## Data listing
_____

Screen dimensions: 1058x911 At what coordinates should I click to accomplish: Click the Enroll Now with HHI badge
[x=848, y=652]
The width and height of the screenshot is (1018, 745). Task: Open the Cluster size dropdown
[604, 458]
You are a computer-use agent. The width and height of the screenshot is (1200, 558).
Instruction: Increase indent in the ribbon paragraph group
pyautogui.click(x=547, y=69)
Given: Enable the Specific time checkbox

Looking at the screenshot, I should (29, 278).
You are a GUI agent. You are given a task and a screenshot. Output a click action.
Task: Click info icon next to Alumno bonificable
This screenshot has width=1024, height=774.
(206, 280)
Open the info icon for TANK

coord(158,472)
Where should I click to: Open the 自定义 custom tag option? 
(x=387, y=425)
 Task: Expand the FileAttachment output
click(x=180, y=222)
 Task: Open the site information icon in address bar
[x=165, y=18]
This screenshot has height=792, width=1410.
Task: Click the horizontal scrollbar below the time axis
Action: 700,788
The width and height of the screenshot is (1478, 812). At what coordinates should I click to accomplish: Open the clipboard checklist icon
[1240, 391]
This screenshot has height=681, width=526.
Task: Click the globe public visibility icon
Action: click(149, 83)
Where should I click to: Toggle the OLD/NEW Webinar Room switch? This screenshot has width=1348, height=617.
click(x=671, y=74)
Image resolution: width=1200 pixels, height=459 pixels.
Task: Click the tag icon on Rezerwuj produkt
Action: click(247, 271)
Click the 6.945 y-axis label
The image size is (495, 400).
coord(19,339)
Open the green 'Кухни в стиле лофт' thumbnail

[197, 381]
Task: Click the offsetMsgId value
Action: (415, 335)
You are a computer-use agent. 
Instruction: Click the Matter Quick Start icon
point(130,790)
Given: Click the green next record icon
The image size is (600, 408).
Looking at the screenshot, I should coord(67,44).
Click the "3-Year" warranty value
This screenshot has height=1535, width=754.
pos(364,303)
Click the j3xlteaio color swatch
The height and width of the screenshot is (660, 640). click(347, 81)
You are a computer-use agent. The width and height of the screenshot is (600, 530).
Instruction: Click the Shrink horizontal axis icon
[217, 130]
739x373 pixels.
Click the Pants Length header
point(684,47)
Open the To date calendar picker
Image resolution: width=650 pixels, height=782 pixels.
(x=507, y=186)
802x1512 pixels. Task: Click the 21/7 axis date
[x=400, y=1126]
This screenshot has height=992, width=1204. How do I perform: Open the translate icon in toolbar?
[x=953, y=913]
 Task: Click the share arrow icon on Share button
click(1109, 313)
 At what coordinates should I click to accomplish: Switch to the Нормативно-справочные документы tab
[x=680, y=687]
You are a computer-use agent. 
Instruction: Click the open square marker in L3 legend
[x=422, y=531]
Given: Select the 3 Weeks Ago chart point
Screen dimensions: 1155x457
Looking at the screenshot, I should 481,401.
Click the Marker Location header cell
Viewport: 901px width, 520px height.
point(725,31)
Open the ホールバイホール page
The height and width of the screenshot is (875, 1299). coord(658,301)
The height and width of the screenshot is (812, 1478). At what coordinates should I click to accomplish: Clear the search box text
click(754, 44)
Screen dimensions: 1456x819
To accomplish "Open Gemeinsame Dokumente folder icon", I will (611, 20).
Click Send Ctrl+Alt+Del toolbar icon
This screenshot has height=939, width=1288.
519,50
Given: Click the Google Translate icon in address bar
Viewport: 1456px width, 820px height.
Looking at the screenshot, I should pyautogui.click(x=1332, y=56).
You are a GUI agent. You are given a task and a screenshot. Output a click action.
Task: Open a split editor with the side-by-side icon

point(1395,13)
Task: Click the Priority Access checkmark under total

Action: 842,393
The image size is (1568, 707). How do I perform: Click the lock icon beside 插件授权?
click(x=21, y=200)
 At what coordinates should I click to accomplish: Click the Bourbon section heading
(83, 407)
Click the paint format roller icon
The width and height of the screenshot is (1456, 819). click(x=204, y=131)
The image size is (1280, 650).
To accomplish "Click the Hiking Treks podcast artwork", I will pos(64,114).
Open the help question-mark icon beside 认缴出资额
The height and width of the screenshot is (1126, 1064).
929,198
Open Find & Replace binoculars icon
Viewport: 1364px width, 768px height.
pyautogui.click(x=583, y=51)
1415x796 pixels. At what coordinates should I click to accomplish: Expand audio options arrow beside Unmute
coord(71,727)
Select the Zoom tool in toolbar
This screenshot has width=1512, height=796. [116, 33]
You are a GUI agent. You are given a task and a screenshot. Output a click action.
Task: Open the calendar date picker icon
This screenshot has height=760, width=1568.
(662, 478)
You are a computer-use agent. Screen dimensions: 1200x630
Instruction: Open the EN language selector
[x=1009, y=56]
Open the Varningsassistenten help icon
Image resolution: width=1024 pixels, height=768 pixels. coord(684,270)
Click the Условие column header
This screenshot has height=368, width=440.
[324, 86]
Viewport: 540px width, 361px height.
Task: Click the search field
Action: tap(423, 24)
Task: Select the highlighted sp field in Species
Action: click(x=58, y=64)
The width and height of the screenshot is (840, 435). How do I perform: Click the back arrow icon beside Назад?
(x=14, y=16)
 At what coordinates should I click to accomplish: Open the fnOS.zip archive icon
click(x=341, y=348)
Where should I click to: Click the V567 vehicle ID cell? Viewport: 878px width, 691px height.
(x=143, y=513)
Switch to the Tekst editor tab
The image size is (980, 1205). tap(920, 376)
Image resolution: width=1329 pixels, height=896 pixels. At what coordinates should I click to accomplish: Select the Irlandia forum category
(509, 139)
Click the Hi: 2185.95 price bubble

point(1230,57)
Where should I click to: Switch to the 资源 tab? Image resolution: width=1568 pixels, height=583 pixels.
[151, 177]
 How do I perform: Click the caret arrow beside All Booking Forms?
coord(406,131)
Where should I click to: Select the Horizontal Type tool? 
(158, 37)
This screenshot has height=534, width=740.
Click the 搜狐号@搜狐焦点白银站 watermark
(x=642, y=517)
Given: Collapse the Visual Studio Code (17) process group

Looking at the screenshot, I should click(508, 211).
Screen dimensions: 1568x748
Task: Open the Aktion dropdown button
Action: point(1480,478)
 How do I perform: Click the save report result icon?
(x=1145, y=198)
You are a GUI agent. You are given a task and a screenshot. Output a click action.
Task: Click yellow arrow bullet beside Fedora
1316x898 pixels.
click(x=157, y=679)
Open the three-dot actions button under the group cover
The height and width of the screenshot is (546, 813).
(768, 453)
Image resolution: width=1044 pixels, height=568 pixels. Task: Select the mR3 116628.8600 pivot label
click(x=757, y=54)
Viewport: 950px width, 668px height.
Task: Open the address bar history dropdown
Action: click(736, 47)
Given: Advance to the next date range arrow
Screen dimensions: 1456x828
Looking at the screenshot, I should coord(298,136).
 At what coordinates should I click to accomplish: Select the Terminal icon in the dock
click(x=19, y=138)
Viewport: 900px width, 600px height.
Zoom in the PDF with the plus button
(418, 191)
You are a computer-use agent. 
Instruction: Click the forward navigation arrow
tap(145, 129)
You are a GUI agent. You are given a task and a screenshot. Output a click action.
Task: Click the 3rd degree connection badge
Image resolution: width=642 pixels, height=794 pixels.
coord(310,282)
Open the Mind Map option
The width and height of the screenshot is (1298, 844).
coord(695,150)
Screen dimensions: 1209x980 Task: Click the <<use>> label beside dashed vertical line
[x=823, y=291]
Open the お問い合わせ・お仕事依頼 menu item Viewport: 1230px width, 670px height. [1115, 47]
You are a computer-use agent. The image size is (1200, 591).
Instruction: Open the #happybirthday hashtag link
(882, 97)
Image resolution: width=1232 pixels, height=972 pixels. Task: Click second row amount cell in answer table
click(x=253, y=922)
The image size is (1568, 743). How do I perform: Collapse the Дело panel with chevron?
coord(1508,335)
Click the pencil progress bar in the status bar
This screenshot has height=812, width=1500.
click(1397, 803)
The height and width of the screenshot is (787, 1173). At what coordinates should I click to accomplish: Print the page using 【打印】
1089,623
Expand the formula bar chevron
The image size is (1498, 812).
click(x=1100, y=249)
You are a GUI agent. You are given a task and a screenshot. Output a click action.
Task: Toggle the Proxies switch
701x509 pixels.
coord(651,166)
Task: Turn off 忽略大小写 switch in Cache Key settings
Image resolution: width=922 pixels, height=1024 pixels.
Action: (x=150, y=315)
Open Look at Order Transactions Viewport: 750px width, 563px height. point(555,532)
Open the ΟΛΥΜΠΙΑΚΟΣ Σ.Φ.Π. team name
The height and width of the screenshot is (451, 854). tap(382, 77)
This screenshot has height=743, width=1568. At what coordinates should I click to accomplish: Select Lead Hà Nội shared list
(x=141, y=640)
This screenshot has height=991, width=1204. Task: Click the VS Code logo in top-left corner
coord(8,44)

_____

## Requirement
Report how many lines in the items above contain the word "group". Give only the number.

## Written solution
3